Have you found yourself in a long-distance love affair? Relegated to Skype calls and webcam chats, there are no snuggly evenings on the couch for you and your loved one, no cuddles or caresses, no sensation of their tongue dancing that lover's tongue tryst twist against yours. 

Wait, scratch that. Yes in fact now you can experience that sensation, even from a distance. Thank you, Japanese researchers. 

Tis true. Researchers at the Kajimoto Lab in Tokyo have devised the profoundly creepy “Kiss Transmission Device”, which may just rock your long-distance relationship world. 
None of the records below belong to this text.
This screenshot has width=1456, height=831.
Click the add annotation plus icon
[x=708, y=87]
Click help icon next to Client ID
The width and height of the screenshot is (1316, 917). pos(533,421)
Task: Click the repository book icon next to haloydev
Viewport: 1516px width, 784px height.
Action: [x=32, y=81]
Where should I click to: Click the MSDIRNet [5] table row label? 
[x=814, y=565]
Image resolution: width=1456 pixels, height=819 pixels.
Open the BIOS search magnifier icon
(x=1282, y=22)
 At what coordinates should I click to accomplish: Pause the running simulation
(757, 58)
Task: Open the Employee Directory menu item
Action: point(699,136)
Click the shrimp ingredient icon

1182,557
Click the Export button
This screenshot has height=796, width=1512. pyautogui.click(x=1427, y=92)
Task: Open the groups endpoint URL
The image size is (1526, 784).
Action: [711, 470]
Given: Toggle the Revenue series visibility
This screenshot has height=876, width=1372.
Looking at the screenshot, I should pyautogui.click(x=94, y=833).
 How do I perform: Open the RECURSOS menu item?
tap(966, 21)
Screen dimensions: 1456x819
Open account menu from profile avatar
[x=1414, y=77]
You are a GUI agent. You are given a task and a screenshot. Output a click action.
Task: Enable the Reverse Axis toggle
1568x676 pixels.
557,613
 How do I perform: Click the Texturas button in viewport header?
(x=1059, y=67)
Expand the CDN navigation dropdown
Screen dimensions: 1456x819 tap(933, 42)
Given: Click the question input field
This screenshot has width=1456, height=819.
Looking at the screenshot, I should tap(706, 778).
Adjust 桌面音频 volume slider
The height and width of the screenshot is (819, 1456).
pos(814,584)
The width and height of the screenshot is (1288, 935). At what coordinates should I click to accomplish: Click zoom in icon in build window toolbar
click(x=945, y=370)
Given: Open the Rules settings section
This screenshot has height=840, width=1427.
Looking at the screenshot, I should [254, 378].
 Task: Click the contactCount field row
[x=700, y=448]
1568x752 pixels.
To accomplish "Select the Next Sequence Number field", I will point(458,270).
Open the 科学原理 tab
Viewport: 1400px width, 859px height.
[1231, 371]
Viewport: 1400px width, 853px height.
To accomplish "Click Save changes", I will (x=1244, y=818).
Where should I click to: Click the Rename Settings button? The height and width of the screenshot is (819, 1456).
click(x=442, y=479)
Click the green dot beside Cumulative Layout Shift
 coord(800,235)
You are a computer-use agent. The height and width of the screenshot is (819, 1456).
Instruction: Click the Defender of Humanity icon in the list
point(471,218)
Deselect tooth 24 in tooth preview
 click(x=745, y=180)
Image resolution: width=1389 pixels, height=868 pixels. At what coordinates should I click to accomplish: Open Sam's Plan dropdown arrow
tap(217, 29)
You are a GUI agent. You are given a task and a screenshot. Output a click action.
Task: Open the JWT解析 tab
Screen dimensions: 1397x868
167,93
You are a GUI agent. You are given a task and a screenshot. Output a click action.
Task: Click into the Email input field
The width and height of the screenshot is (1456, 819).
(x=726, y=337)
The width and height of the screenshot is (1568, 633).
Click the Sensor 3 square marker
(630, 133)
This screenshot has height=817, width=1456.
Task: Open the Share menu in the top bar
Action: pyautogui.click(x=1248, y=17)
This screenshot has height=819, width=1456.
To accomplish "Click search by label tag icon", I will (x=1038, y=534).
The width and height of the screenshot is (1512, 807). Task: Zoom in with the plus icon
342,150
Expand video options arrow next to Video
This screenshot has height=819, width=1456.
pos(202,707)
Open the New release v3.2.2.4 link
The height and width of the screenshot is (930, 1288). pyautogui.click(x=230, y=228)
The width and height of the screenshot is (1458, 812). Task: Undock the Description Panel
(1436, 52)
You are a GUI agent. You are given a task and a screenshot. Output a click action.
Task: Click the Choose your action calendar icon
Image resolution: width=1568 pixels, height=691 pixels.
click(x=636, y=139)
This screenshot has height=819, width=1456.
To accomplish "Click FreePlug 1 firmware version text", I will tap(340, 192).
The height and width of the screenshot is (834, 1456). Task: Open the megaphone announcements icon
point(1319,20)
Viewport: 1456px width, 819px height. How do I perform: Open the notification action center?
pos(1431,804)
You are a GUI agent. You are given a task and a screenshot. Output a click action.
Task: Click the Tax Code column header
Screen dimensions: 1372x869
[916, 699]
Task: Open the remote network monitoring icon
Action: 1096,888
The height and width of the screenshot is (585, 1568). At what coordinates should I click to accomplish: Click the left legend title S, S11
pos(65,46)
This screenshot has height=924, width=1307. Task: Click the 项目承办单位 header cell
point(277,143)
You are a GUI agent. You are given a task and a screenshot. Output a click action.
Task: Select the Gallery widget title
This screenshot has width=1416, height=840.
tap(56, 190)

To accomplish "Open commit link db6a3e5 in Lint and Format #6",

At this early stage of the Technology-Going-Where-Only-Tongues-Have-Gone-Before game, the device is basically just a straw attached to a box that you stick in your mouth and waggle it around with your tongue in your best effort for, you know, making out with a straw and pretending it's your little long-distance love bunny. The box transmits it to the second box elsewhere, Love Bunny's own straw gives her all the tactile pleasure of your mouth minus the coffee breath, and you save the cost of airfare.

Well maybe not quite yet. But these Japanese fellows have big plans for their new toy, including possibly attempting to re-create the “sense of taste, the manner of breathing and the moistness of the tongue.”

Ew?

Of course it goes without saying what kind of add-on packages would inevitably quickly follow suit once the technology can duplicate such re-creations of the sensations of the remotely-controlled tongue...

Odder yet, you can record and store the “kiss information”. Meaning you can relive that kiss over and over on those cold and lonely nights. K getting decidedly more creepy. But it gets worse. 

One of the glorious untapped markets that some of the visionaries behind this bizarre gadget (which I can already see in my mind's eye down the road in 20 years won't be considered bizarre at all...) is – get this – having celebrities record their kiss and offering it to fans. 

I can also see this now: 586 million preteen girls clutching their teenybopper magazines in one hand and their Kiss Transmission Device in the other, tears streaming from their closed eyes down their ecstasy-filled faces, and all their minds screaming, “Oh Bieber, I always knew you'd be this good!”